Pixel coordinate grounding data
╔══

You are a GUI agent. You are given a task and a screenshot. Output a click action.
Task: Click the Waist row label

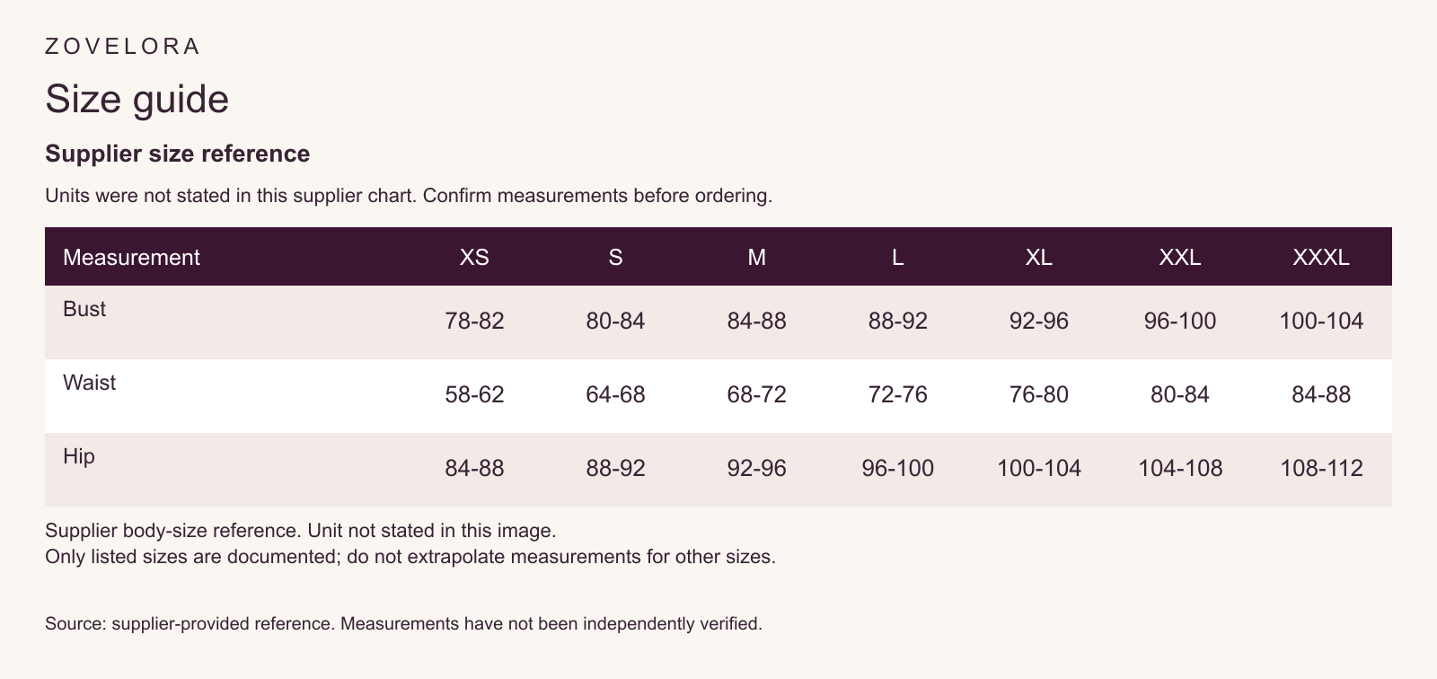tap(89, 383)
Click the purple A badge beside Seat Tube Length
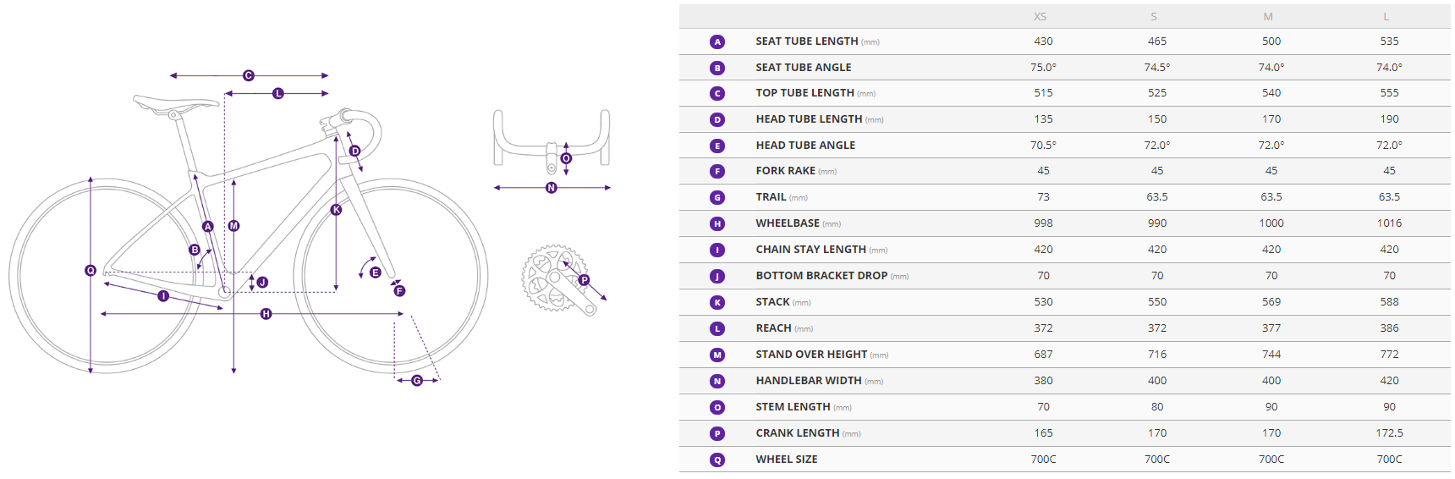The width and height of the screenshot is (1455, 479). (x=717, y=41)
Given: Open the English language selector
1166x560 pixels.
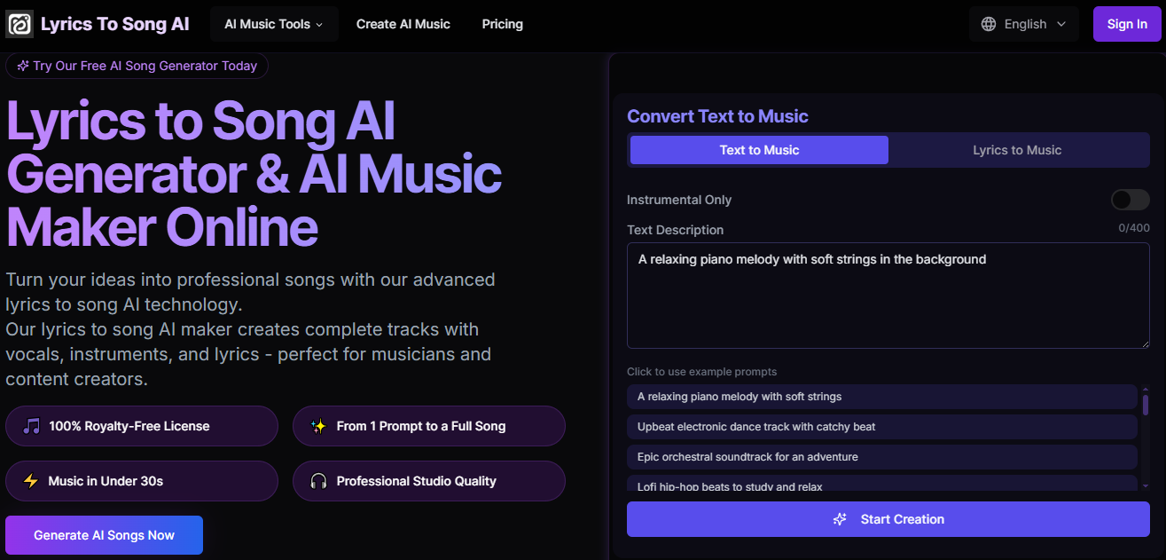Looking at the screenshot, I should pos(1024,24).
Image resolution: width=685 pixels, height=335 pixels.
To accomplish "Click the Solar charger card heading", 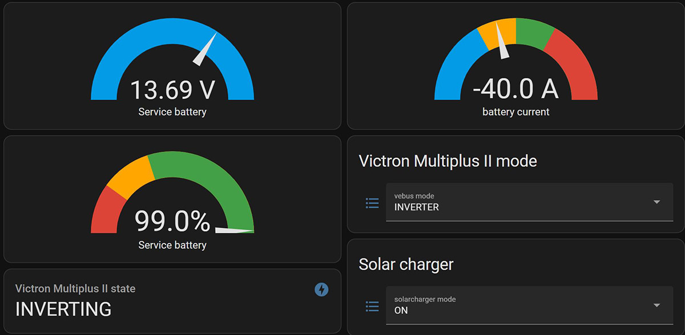I will tap(406, 264).
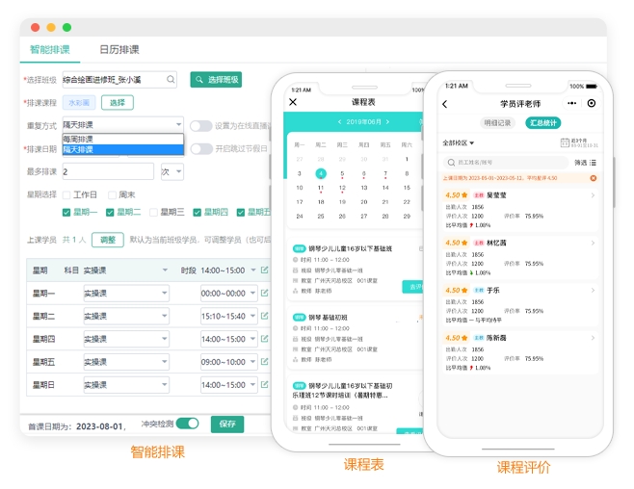Screen dimensions: 634x489
Task: Turn off the 冲突检测 switch
Action: pos(188,424)
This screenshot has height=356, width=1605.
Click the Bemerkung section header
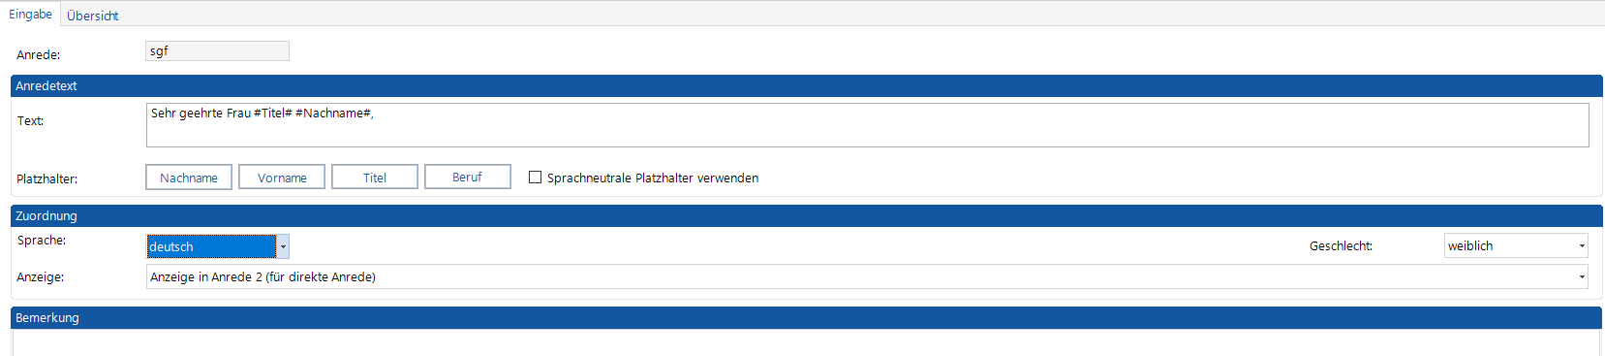[806, 317]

╚══

§ **Exercise prompt**
Your answer must be the lines from the one containing "This screenshot has height=356, width=1605." through the last line of the records, copied exactly, with no pictures.

§ **Reply to the exercise**
This screenshot has height=356, width=1605.
Click the Bemerkung section header
[806, 317]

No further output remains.